• _WHAT IS REQUIRED_
Stopping right after the line with "Task: Click the Search dashboards input field", please reproduce the material below exactly from its first line.

DATA PROVIDED section start

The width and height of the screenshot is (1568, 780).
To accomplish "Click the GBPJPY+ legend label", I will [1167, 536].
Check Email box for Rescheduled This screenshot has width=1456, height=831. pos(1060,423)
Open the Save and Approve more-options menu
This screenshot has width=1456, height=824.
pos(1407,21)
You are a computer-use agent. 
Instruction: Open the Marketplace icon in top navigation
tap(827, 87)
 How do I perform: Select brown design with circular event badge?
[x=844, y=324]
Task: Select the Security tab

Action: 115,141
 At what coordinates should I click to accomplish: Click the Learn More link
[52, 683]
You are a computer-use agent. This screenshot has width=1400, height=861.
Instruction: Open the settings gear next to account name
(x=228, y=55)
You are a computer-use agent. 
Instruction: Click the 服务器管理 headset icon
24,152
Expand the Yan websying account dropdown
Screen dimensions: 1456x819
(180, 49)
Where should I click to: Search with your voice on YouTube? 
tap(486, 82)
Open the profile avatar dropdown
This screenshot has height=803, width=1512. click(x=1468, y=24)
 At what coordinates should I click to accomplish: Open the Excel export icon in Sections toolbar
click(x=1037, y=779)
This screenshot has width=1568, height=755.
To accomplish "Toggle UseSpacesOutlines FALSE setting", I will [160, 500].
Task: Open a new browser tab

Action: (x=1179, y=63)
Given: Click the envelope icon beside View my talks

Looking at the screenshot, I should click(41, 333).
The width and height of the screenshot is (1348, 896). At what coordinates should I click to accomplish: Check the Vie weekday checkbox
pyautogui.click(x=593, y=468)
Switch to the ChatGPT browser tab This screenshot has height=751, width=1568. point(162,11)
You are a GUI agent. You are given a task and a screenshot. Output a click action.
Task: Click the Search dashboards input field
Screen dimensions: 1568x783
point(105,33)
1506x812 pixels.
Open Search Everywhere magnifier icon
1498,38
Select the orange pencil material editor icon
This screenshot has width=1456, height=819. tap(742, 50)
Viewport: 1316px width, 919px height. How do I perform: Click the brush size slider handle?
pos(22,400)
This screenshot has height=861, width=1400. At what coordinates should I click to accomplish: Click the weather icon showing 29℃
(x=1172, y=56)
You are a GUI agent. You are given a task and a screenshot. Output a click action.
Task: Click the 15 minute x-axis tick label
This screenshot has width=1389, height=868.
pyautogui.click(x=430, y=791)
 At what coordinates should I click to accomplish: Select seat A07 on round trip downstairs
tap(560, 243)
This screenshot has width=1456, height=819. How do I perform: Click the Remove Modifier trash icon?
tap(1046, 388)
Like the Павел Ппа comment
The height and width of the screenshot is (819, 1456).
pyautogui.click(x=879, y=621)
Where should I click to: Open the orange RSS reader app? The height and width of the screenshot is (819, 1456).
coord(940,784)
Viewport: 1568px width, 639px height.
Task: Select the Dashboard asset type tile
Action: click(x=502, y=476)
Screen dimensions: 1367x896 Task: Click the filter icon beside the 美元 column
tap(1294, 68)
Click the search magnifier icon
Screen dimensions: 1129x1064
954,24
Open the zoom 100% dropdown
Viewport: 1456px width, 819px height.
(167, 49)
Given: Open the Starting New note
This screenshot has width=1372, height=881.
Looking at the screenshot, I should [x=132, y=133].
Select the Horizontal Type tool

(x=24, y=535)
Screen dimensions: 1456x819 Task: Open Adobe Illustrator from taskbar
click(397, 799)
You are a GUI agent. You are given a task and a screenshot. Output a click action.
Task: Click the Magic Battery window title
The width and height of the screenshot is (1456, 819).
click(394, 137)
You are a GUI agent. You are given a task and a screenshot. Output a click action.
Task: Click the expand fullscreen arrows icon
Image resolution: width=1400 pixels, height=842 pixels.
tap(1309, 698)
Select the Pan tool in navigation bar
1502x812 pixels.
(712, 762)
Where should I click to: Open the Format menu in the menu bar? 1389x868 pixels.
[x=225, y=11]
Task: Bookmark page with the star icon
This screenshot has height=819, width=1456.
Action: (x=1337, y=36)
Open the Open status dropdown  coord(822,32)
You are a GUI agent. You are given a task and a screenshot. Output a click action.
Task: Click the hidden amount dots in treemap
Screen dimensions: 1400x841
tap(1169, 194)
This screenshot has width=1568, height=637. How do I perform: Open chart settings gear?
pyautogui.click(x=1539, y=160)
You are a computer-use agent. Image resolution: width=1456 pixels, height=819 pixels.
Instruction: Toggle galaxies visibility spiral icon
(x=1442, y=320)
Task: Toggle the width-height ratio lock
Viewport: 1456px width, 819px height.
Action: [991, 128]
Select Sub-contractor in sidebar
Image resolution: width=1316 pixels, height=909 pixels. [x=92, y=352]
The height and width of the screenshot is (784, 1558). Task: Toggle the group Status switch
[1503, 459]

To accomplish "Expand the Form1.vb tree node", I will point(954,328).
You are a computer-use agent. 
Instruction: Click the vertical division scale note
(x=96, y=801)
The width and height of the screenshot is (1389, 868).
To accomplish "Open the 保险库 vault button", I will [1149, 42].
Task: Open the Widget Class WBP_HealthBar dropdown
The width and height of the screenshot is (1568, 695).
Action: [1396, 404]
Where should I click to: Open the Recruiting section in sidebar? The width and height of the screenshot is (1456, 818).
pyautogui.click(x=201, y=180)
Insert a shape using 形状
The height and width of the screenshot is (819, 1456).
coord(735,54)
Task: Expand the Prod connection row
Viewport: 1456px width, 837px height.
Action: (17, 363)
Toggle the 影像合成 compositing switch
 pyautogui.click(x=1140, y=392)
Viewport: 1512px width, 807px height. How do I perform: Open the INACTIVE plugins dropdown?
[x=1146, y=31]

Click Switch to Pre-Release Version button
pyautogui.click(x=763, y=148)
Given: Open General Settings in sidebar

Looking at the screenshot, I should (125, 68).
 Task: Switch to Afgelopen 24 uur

DATA PROVIDED section end

• _SOLUTION_
The width and height of the screenshot is (1568, 780).
To accomplish "Click the GBPJPY+ legend label", I will [1167, 536].
Check Email box for Rescheduled This screenshot has width=1456, height=831. pos(1060,423)
Open the Save and Approve more-options menu
This screenshot has width=1456, height=824.
pos(1407,21)
You are a computer-use agent. 
Instruction: Open the Marketplace icon in top navigation
tap(827, 87)
 How do I perform: Select brown design with circular event badge?
[x=844, y=324]
Task: Select the Security tab

Action: 115,141
 At what coordinates should I click to accomplish: Click the Learn More link
[52, 683]
You are a computer-use agent. This screenshot has width=1400, height=861.
Instruction: Open the settings gear next to account name
(x=228, y=55)
You are a computer-use agent. 
Instruction: Click the 服务器管理 headset icon
24,152
Expand the Yan websying account dropdown
Screen dimensions: 1456x819
(180, 49)
Where should I click to: Search with your voice on YouTube? 
tap(486, 82)
Open the profile avatar dropdown
This screenshot has height=803, width=1512. click(x=1468, y=24)
 At what coordinates should I click to accomplish: Open the Excel export icon in Sections toolbar
click(x=1037, y=779)
This screenshot has width=1568, height=755.
To accomplish "Toggle UseSpacesOutlines FALSE setting", I will [160, 500].
Task: Open a new browser tab

Action: (x=1179, y=63)
Given: Click the envelope icon beside View my talks

Looking at the screenshot, I should click(41, 333).
The width and height of the screenshot is (1348, 896). At what coordinates should I click to accomplish: Check the Vie weekday checkbox
pyautogui.click(x=593, y=468)
Switch to the ChatGPT browser tab This screenshot has height=751, width=1568. point(162,11)
You are a GUI agent. You are given a task and a screenshot. Output a click action.
Task: Click the Search dashboards input field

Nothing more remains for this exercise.